Patterns in community structure along and between Shores

The wave exposure gradient also has a considerable effect on community structure, through the stresses and benefits experienced at different levels of wave energy (see linked figure). Certain species are well adapted to survive on exposed shores including the barnacles Semibalanus balanoides and Chthamalus montagui. Dogwhelks, which feed on barnacles and mussels are also more abundant on exposed shores. On exposed shores, eulittoral seaweeds are usually ephemeral or short turf forms. In contrast, the more foliose fucoids perform better in sheltered conditions where their presence reduces the abundance of barnacles in the mid-shore.

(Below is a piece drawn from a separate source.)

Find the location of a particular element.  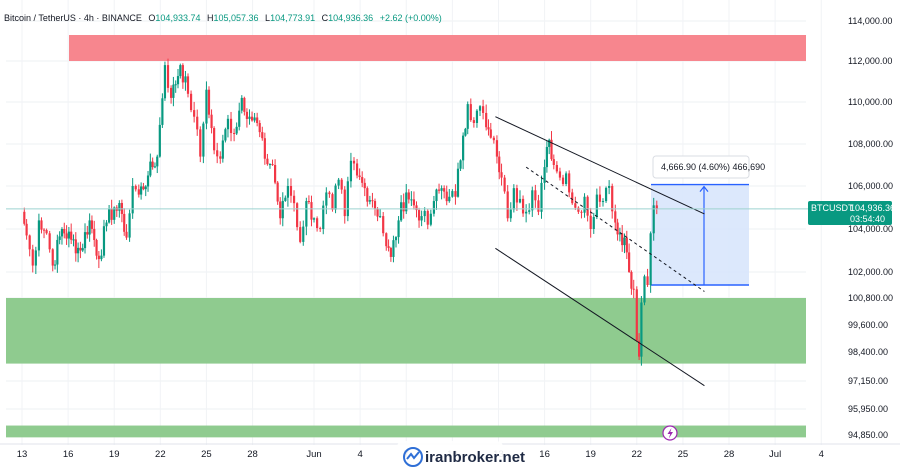

open-label: O is located at coordinates (152, 18).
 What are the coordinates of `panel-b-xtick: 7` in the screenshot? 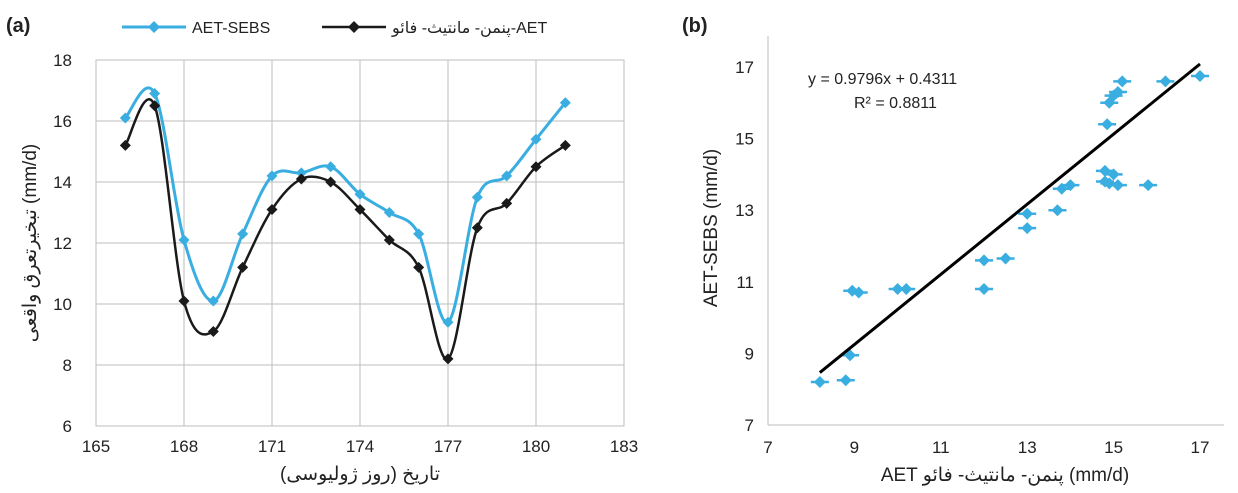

It is well known that most fucoids are prevented from establishing on exposed shores by limpet grazing (Jones, 1948, Southward and Southward, 1978, Hawkins and Hartnoll, 1983, Hawkins et al., 1992). The direct effects of wave action have been shown to be important for limiting recruitment of Ascophyllum spp. on more exposed shores (Vadas et al., 1990). Conversely, the factors responsible for excluding limpets and barnacles from sheltered shores are less well known. Larval supply, direct and indirect effects of canopies including competition from sub-dominant turf forming algal species, siltation, post-settlement predation have all been proposed (Hawkins and Hartnoll, 1983, Hawkins and Jones, 1992, Hawkins et al., 1992) although the only attempt to test such ideas was made by Jenkins (1995).

Lower on the shore, Alaria spp. replaces Laminaria digitata in more exposed conditions, whilst L. saccharia predominates in shelter (see linked figure), particularly on unstable boulders being an annual. If L. digitata is removed on moderately sheltered shores, L. saccharia can be induced to colonise from shelter and Alaria spp. from exposure. This suggests that moderate shelter to moderate exposure are ideal conditions for sublittoral fringe kelp but that the more opportunistic species (Alaria spp., L. saccaria) are confined to sub-optimal conditions at either end of the wave exposure gradient (Hawkins and Harkin, 1985).